Two faculty members in the College of Arts and Science have been bestowed with the title of “Distinguished Professor,” effective Jan. 1, 2021.

Dr. Lisa Vargo (PhD), a faculty member in the Department of English and the Department of Art and Art History, and Dr. James B. (Jim) Waldram (PhD), a faculty member in the Department of Archaeology and Anthropology, were informed of the honour in December by the University of Saskatchewan (USask) Distinguished Professorship Advisory Committee. The committee recently met to review the nominations received in response to the call for nominations in 2020.

The title of “Distinguished Professor” honours and celebrates exceptional achievement in research, scholarly, or artistic work by USask faculty or emeriti. The honorary title is a lifetime award that becomes Distinguished Professor Emeritus upon retirement. 

Vargo, who is currently serving as the acting head of the Department of Art and Art History, teaches and researches 18th- and 19th-century literature, bibliography, and textual editing. She is particularly interested in women writers, especially Mary Shelley and Anna Barbauld, and is associate editor (North America) for the journal Women's Writing. She spent many years as a tutor and volunteer in adult literacy work and on the board of the Word on the Street (Saskatoon) festival.

In 2018, Vargo was awarded the prestigious Distinguished Scholar Award by the Keats-Shelley Association of America. The award recognizes career-long excellence in scholarship devoted to the writers of the period and the culture in which they lived. Vargo is also known for her involvement in the Project in International Collaborative Teaching (PICT), which has developed into a cross-cultural teaching and learning model that offers an accessible form of internationalization to students, instructors, and researchers.

In a letter to Vargo, the USask Distinguished Professorship Advisory Committee noted her many research accomplishments during the past 30 years.

“Your work and knowledge in the field of romantic literary studies and textual editing, especially in English literature by female writers of the late 1700s and early 1800s, have earned you an international reputation as a distinguished scholar in the field of romantic literary studies,” the letter stated. “In addition to having an excellent and sustained research career, the committee would like to also acknowledge your administrative contributions to the University of Saskatchewan as well as your community outreach work.”

WORK INSTRUCTION: Please carry on the news item about the two new Distinguished Professors from the point where it stops. The listing after this has no role in the work.

EXERCISE DATA:
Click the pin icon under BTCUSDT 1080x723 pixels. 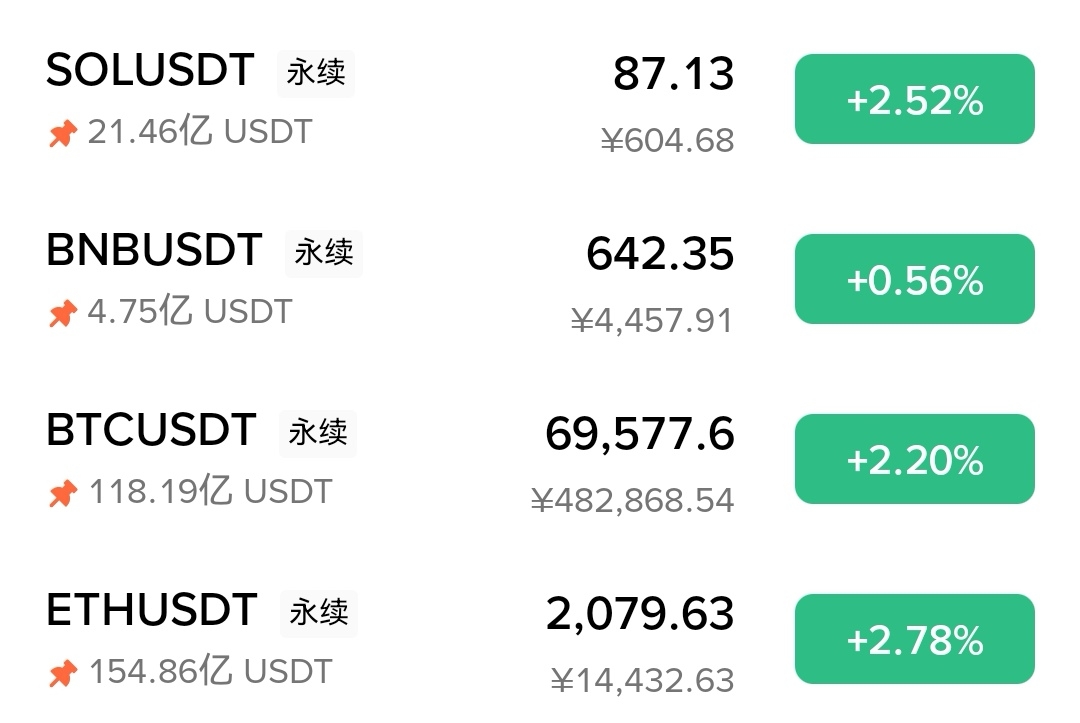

RESPONSE BELOW:
Waldram, a medical and applied anthropologist with extensive research experience and advocacy in Canadian and Belizian Indigenous communities, was recruited to USask in 1983 into the new Department of Native Studies (now the Department of Indigenous Studies). He is known as an international authority in the study of Indigenous mental health issues and the cultural bases of treatment and healing in various contexts. His work has included ground-breaking ethnographic studies of therapeutic programs for criminal offenders, as well as of Indigenous health and mental health policies, both within Canada and around the world.

In 2013, Waldram won the university’s Distinguished Researcher Award and, in 2014, he was named a Fellow of the Royal Society of Canada, one of the country’s highest academic honours. In 2016, he was celebrated in Ottawa by the Social Sciences and Humanities Research Council of Canada (SSHRC) as one of five national recipients of SSHRC Impact awards. In 2018, at an event at the Gordon Oakes Red Bear Student Centre on the USask campus, Waldram read a statement on reconciliation on behalf of the Department of Archaeology and Anthropology. The creation of the statement was prompted by the department’s 50th anniversary in 2018, which “provided a great opportunity to launch the new era of our work as engaged scholars,” he said.

In a letter to Waldram, the USask Distinguished Professorship Advisory Committee acknowledged his many research accomplishments.

“Your scholarship is of the highest calibre, and you have contributed significantly to the enhancement of knowledge in the fields of medical anthropology and Indigenous studies,” the letter stated. “Your many publications and citations in highly regarded venues are testament to your excellence. The committee was also extremely impressed by your outstanding contributions to the University of Saskatchewan.”